◆ Given problem
Which lines in the material below contain the string "point"? Locate each one and copy it in full.

<<<<

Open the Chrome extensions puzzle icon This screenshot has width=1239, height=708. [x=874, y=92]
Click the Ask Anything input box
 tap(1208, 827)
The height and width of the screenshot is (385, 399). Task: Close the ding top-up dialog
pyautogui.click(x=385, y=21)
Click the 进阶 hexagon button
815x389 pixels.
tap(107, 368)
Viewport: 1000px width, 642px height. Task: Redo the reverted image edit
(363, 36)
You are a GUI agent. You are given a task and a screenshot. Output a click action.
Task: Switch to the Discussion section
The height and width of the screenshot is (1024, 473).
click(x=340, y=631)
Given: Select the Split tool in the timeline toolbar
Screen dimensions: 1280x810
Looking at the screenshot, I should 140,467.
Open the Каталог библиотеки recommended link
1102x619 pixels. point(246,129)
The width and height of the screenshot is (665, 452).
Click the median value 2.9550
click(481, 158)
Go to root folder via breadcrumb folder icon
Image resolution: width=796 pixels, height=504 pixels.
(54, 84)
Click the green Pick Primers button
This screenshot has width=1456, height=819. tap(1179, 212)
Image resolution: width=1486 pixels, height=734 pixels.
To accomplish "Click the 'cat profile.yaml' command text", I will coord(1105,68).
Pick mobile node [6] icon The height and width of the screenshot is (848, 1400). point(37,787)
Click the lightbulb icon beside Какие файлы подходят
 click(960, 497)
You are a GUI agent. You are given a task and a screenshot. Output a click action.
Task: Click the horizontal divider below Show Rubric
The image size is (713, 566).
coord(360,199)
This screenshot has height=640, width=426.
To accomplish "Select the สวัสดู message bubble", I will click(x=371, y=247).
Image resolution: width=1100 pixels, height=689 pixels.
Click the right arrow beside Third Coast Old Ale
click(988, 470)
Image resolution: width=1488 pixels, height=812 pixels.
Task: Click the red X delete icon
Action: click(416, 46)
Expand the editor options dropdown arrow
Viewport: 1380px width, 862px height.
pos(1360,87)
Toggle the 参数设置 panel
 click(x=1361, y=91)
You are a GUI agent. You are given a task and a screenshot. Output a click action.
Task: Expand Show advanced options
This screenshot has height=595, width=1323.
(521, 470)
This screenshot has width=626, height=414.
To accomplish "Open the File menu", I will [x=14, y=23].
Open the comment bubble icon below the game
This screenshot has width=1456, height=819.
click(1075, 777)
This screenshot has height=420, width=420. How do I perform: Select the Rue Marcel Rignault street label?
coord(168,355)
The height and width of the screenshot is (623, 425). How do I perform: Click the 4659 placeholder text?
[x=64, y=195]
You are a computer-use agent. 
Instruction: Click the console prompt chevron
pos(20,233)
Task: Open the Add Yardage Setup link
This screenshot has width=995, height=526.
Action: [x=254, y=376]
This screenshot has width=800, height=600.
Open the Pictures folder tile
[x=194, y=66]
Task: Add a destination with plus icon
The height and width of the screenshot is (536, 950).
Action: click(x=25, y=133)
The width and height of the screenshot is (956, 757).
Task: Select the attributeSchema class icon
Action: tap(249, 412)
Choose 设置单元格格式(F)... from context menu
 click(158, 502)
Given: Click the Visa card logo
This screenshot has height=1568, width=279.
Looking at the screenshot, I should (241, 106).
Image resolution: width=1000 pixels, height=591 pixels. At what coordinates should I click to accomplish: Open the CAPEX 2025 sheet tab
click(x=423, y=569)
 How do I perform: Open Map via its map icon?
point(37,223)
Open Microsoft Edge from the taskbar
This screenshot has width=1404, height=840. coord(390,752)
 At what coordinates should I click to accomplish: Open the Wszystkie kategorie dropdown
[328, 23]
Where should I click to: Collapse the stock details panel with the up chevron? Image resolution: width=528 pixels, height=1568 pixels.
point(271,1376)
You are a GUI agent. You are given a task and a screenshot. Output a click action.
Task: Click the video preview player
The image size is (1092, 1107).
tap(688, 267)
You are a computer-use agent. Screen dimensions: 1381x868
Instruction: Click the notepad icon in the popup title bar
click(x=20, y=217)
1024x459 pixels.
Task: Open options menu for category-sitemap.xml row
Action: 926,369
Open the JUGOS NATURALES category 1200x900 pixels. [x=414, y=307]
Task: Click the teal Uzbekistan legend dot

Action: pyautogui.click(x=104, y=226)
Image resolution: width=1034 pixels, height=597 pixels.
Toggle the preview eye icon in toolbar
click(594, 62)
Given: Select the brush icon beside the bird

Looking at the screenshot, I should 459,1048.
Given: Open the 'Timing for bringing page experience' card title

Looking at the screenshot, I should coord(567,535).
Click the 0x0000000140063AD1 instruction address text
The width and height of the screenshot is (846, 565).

>>>>

◆ Response to the task
1102x619 pixels. point(246,129)
Pick mobile node [6] icon The height and width of the screenshot is (848, 1400). point(37,787)
point(37,223)
point(271,1376)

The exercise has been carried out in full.